Что нужно сделать. Перепишите все строки ниже, заменив «Open» на «Launch» и ничего больше не меняя. Картинки в ответ не включайте.

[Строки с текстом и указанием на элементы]
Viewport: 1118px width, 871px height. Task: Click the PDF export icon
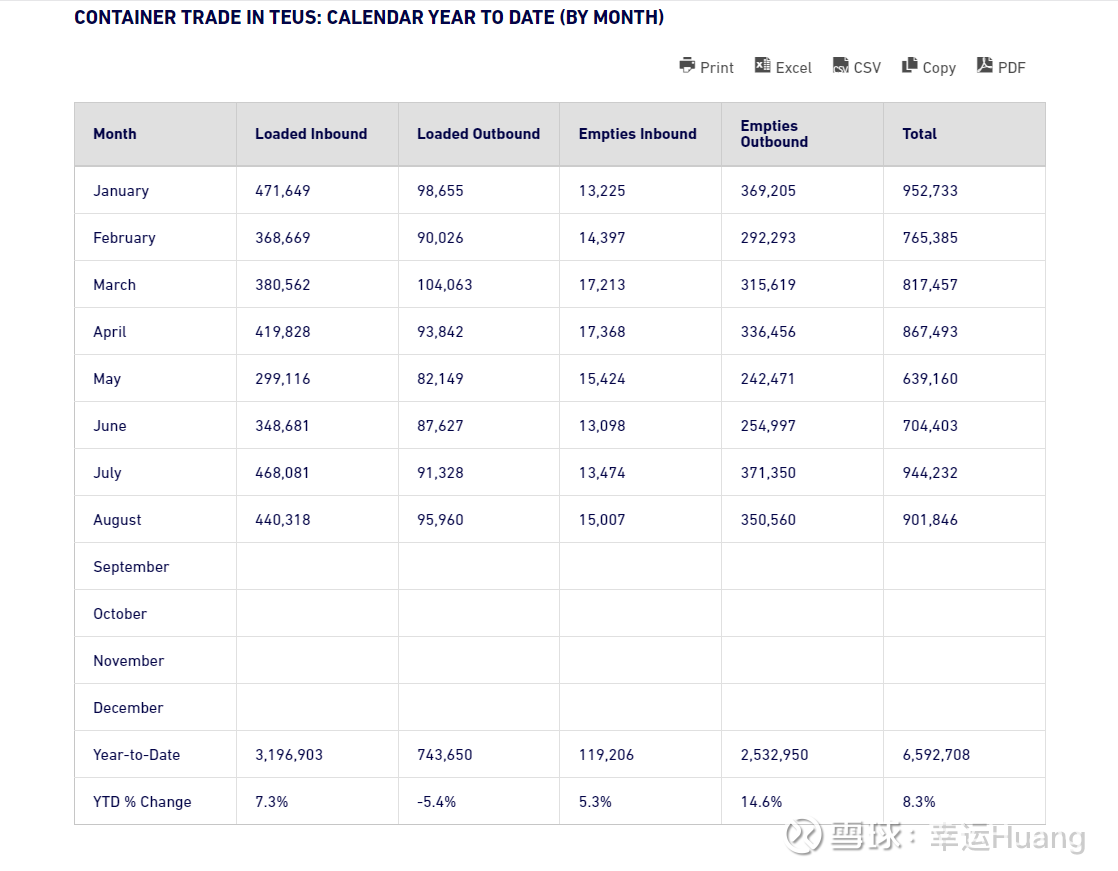[x=985, y=66]
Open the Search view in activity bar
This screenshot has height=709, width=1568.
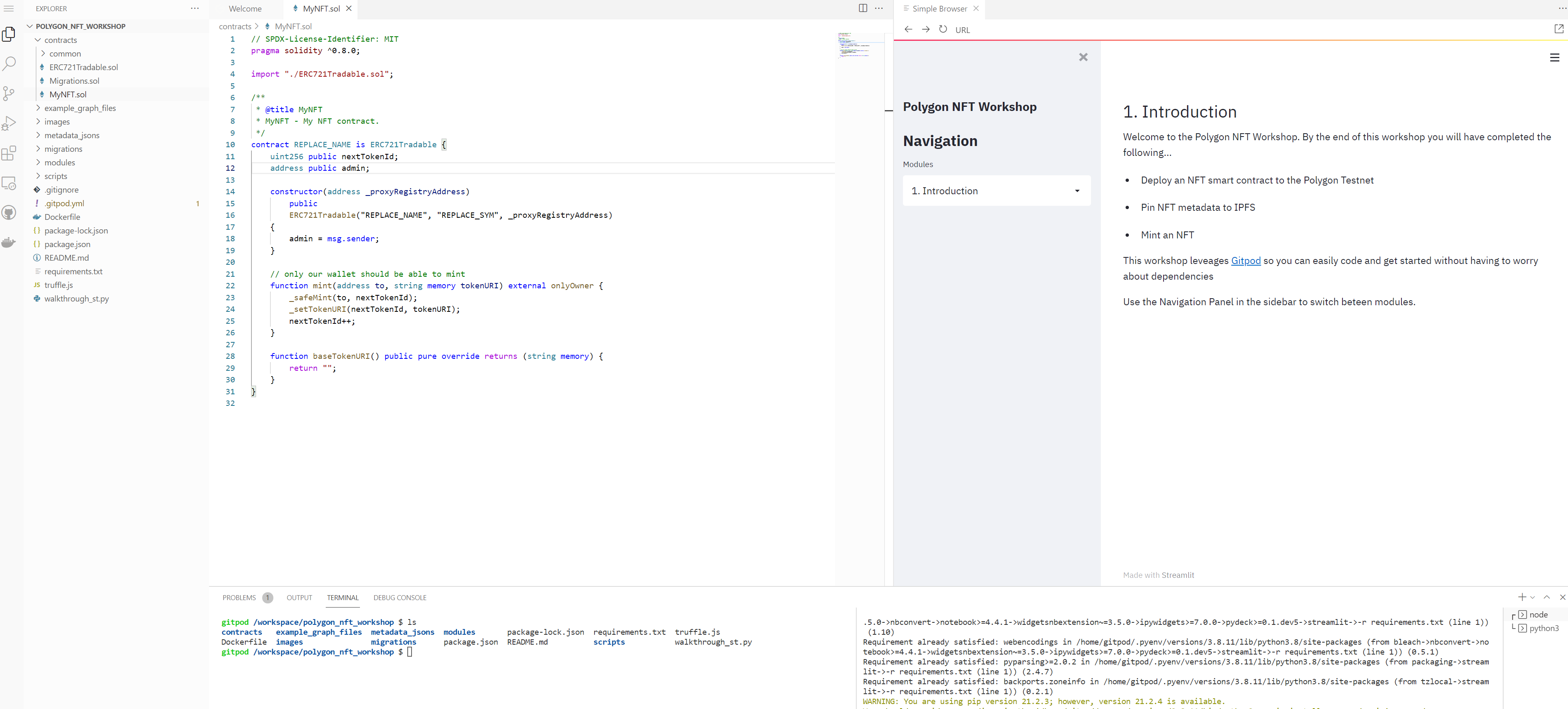[9, 64]
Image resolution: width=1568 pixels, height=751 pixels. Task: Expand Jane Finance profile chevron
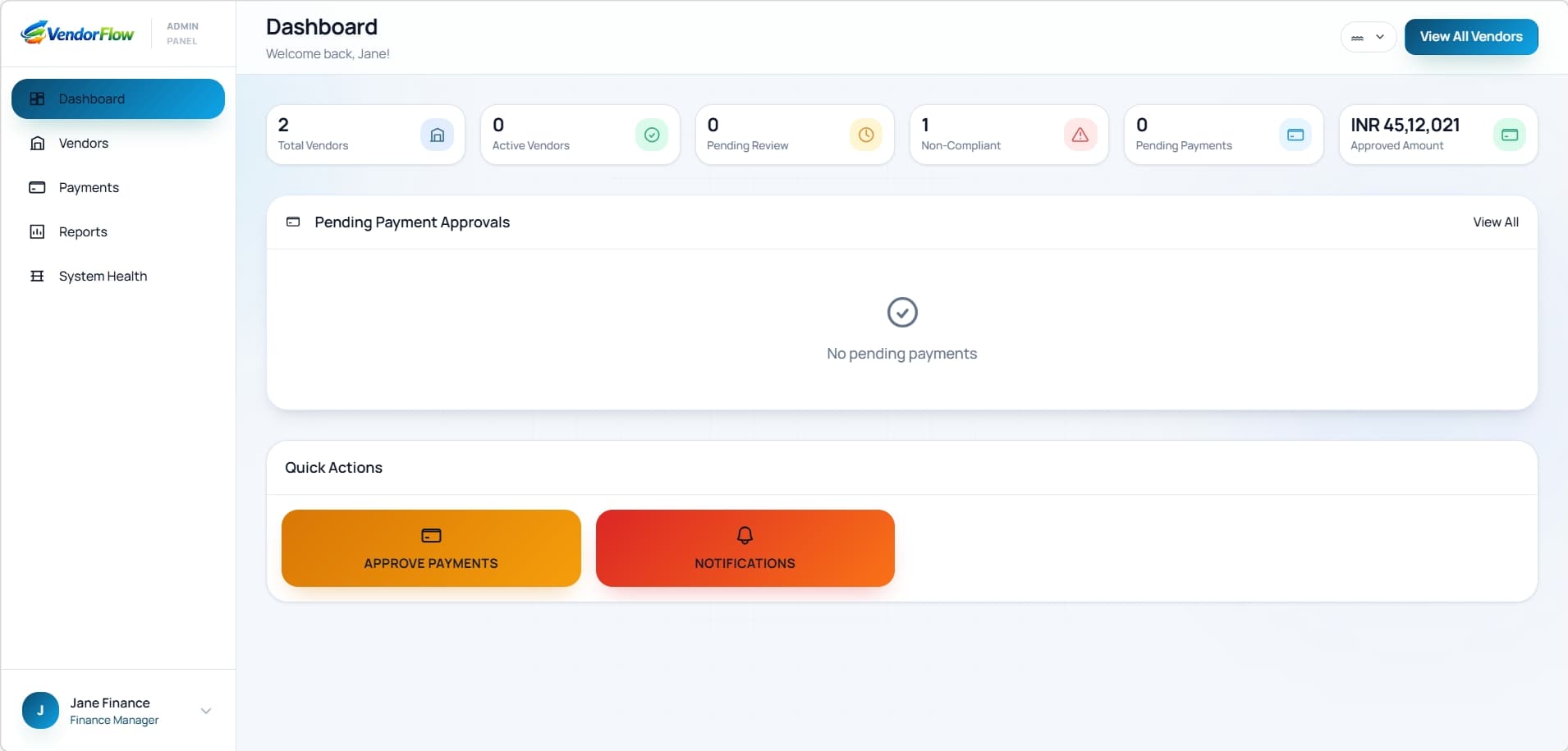coord(205,711)
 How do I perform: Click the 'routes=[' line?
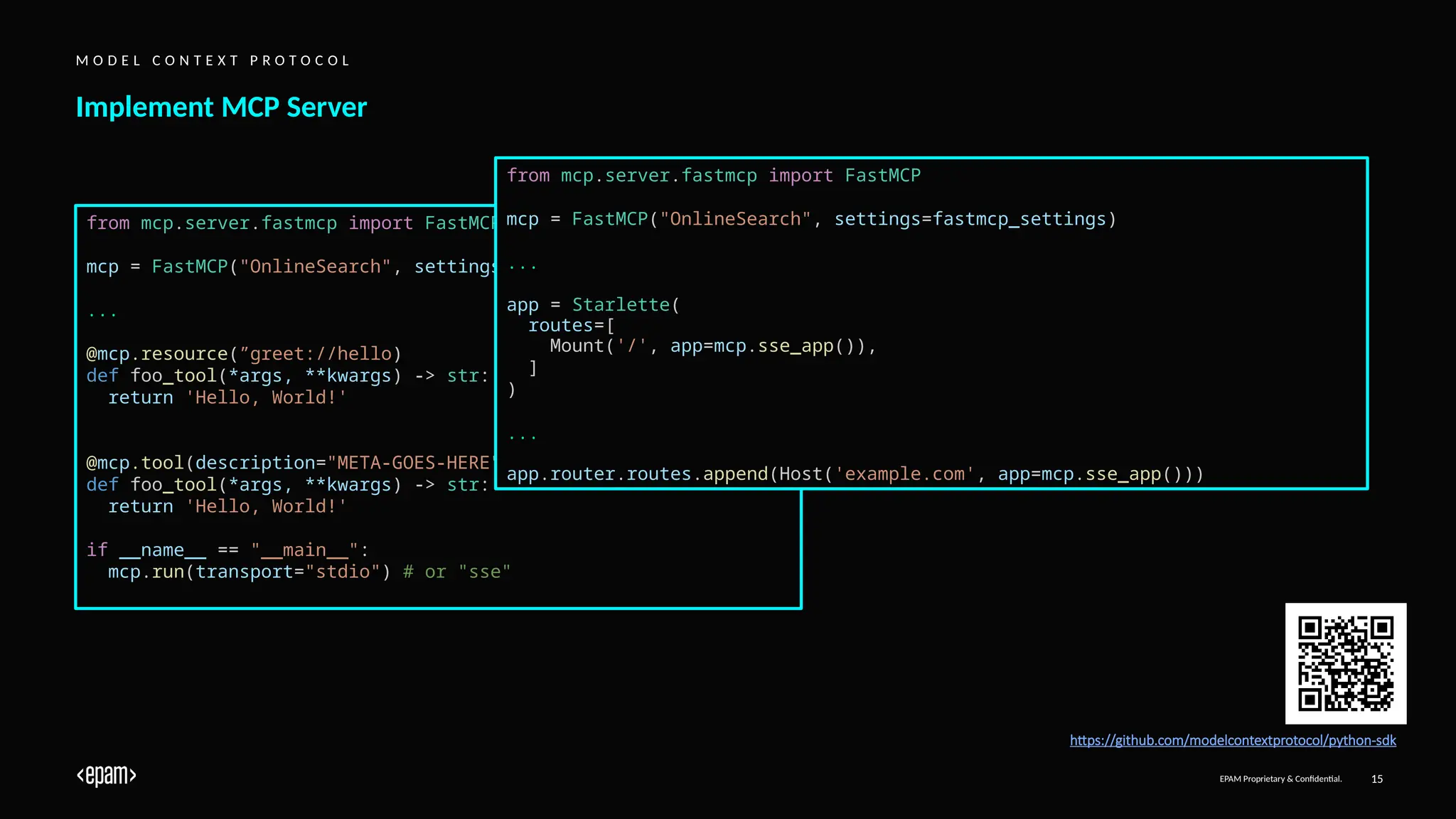point(571,326)
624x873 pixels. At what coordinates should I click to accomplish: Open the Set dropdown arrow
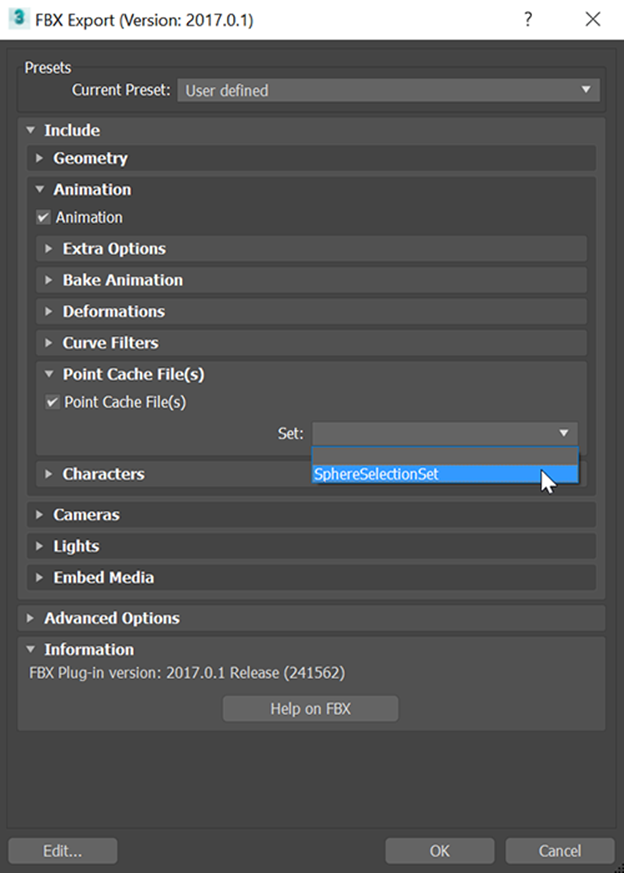[563, 433]
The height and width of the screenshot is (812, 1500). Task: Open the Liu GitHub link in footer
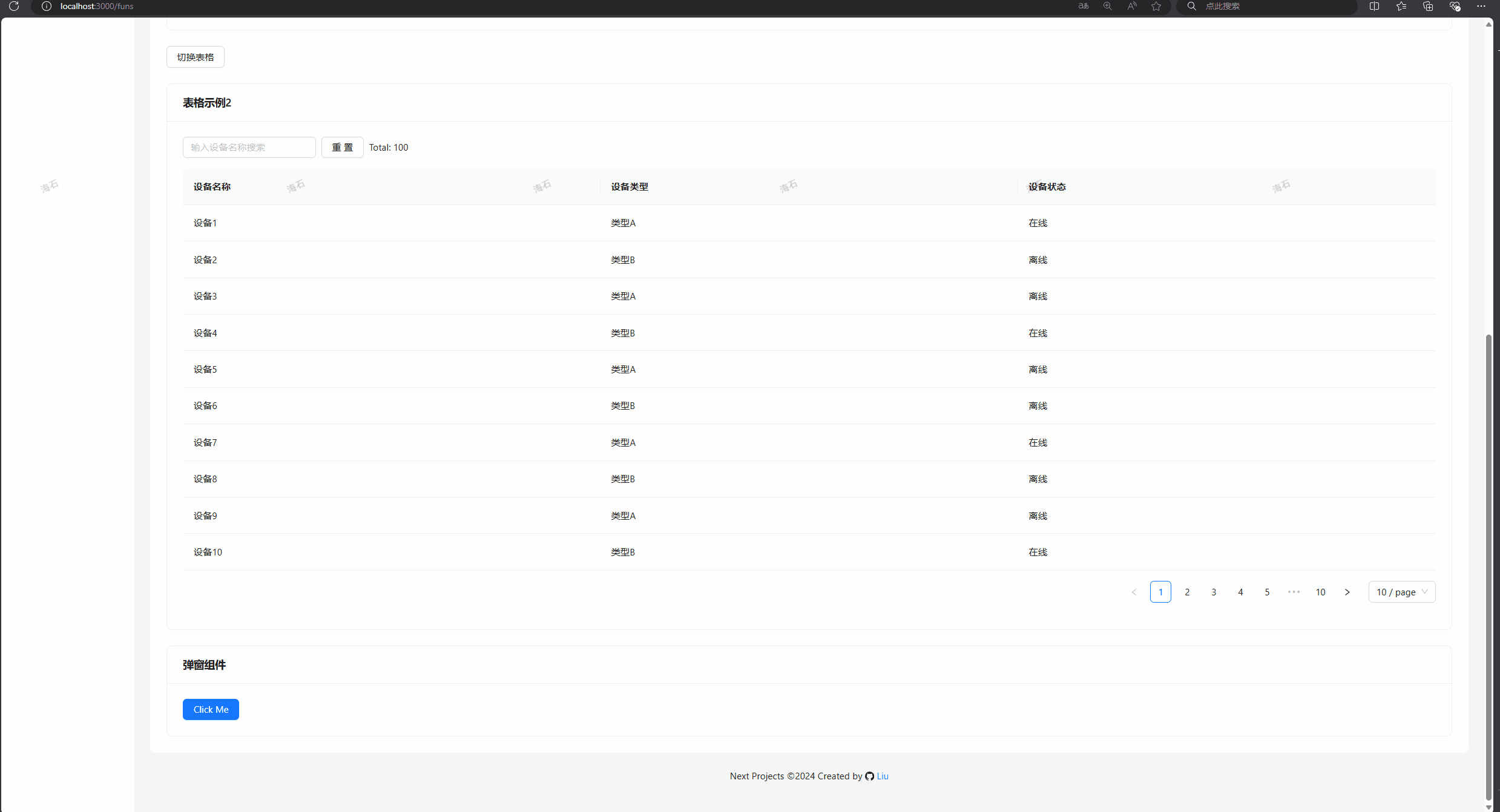(x=882, y=776)
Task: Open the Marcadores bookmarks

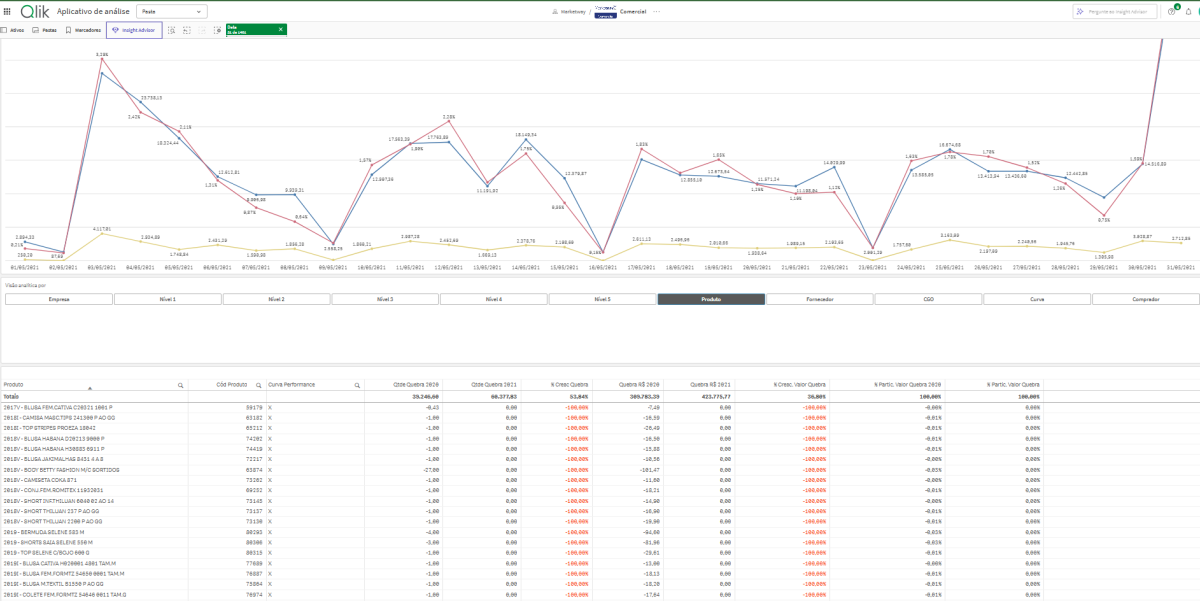Action: coord(83,30)
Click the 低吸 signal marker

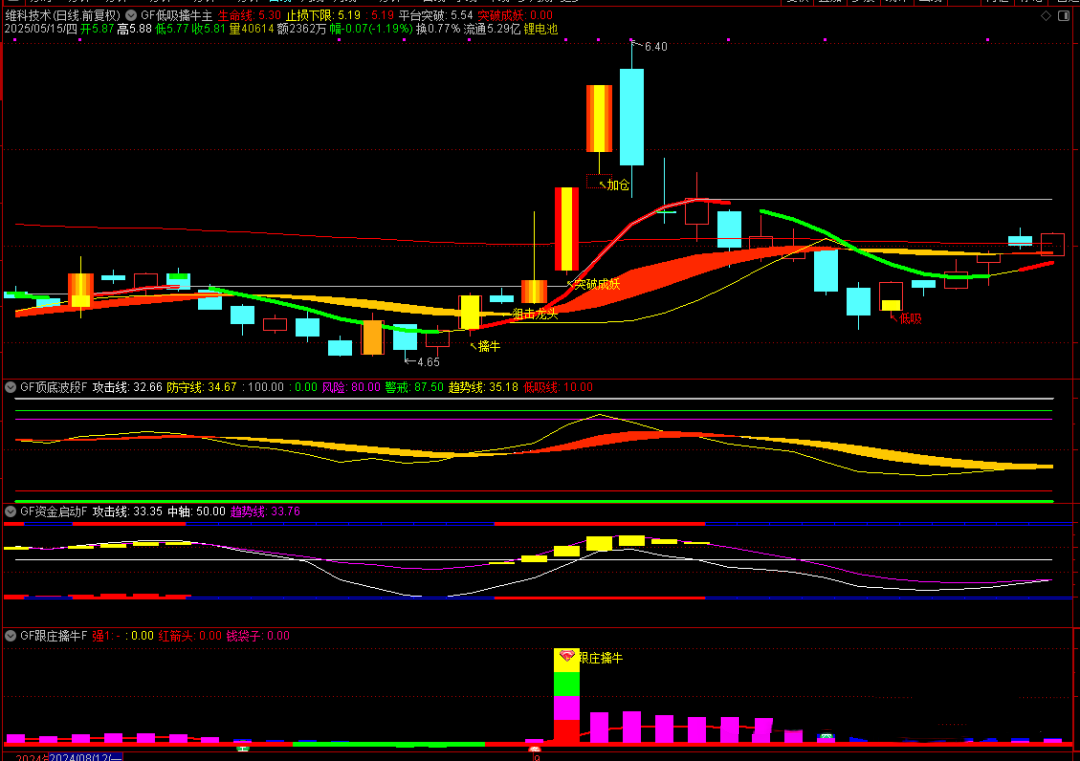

Выполненное задание.
Viewport: 1118px width, 871px height. Task: Click the PDF export icon
[x=985, y=66]
Launch the Search view in activity bar
This screenshot has height=709, width=1568.
[9, 64]
Image resolution: width=1568 pixels, height=751 pixels. Task: Expand Jane Finance profile chevron
coord(205,711)
 How do I perform: Click the 'routes=[' line?
point(571,326)
624x873 pixels. At what coordinates should I click to accomplish: Launch the Set dropdown arrow
[563, 433]
The height and width of the screenshot is (812, 1500). Task: Launch the Liu GitHub link in footer
(x=882, y=776)
Task: Launch the Marcadores bookmarks

Action: coord(83,30)
Click the 低吸 signal marker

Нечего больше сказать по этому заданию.